ASSIGNED TASK: The answer must be the full listing, written out exactly.

═════ SOURCE MATERIAL ═════

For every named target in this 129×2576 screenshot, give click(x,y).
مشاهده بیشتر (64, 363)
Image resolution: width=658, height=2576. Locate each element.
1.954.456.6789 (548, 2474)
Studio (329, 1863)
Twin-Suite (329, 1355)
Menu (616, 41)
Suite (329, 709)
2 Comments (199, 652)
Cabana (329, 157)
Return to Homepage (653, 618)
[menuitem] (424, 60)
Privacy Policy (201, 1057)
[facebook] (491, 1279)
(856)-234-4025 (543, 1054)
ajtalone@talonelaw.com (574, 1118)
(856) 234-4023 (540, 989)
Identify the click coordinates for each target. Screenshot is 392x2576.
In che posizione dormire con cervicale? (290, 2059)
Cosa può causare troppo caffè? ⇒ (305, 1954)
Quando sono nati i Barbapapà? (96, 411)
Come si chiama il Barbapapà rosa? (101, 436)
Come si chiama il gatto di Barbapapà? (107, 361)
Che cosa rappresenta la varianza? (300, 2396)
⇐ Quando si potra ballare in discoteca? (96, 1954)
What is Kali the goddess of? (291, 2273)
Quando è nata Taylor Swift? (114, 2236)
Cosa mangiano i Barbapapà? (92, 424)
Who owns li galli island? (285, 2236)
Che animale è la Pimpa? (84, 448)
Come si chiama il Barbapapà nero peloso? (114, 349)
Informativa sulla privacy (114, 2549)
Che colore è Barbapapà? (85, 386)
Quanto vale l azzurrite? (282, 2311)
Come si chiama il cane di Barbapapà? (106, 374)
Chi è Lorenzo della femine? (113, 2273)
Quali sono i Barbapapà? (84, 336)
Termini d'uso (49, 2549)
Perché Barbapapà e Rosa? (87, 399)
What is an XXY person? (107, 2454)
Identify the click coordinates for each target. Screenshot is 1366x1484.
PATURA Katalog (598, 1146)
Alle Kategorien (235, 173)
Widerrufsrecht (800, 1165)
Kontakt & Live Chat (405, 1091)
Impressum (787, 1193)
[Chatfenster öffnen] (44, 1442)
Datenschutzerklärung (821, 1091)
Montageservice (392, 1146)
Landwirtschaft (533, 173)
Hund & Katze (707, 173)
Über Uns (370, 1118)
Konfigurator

═════

EXERCISE OUTPUT:
For every named target in this 129×2576 screenshot, give click(x,y).
مشاهده بیشتر (64, 363)
Image resolution: width=658, height=2576. Locate each element.
1.954.456.6789 (548, 2474)
Studio (329, 1863)
Twin-Suite (329, 1355)
Menu (616, 41)
Suite (329, 709)
2 Comments (199, 652)
Cabana (329, 157)
Return to Homepage (653, 618)
[menuitem] (424, 60)
Privacy Policy (201, 1057)
[facebook] (491, 1279)
(856)-234-4025 (543, 1054)
ajtalone@talonelaw.com (574, 1118)
(856) 234-4023 (540, 989)
Identify the click coordinates for each target. Screenshot is 392x2576.
In che posizione dormire con cervicale? (290, 2059)
Cosa può causare troppo caffè? ⇒ (305, 1954)
Quando sono nati i Barbapapà? (96, 411)
Come si chiama il Barbapapà rosa? (101, 436)
Come si chiama il gatto di Barbapapà? (107, 361)
Che cosa rappresenta la varianza? (300, 2396)
⇐ Quando si potra ballare in discoteca? (96, 1954)
What is Kali the goddess of? (291, 2273)
Quando è nata Taylor Swift? (114, 2236)
Cosa mangiano i Barbapapà? (92, 424)
Who owns li galli island? (285, 2236)
Che animale è la Pimpa? (84, 448)
Come si chiama il Barbapapà nero peloso? (114, 349)
Informativa sulla privacy (114, 2549)
Che colore è Barbapapà? (85, 386)
Quanto vale l azzurrite? (282, 2311)
Come si chiama il cane di Barbapapà? (106, 374)
Chi è Lorenzo della femine? (113, 2273)
Quali sono i Barbapapà? (84, 336)
Termini d'uso (49, 2549)
Perché Barbapapà e Rosa? (87, 399)
What is an XXY person? (107, 2454)
Identify the click coordinates for each target. Screenshot is 1366x1484.
PATURA Katalog (598, 1146)
Alle Kategorien (235, 173)
Widerrufsrecht (800, 1165)
Kontakt & Live Chat (405, 1091)
Impressum (787, 1193)
[Chatfenster öffnen] (44, 1442)
Datenschutzerklärung (821, 1091)
Montageservice (392, 1146)
Landwirtschaft (533, 173)
Hund & Katze (707, 173)
Über Uns (370, 1118)
Konfigurator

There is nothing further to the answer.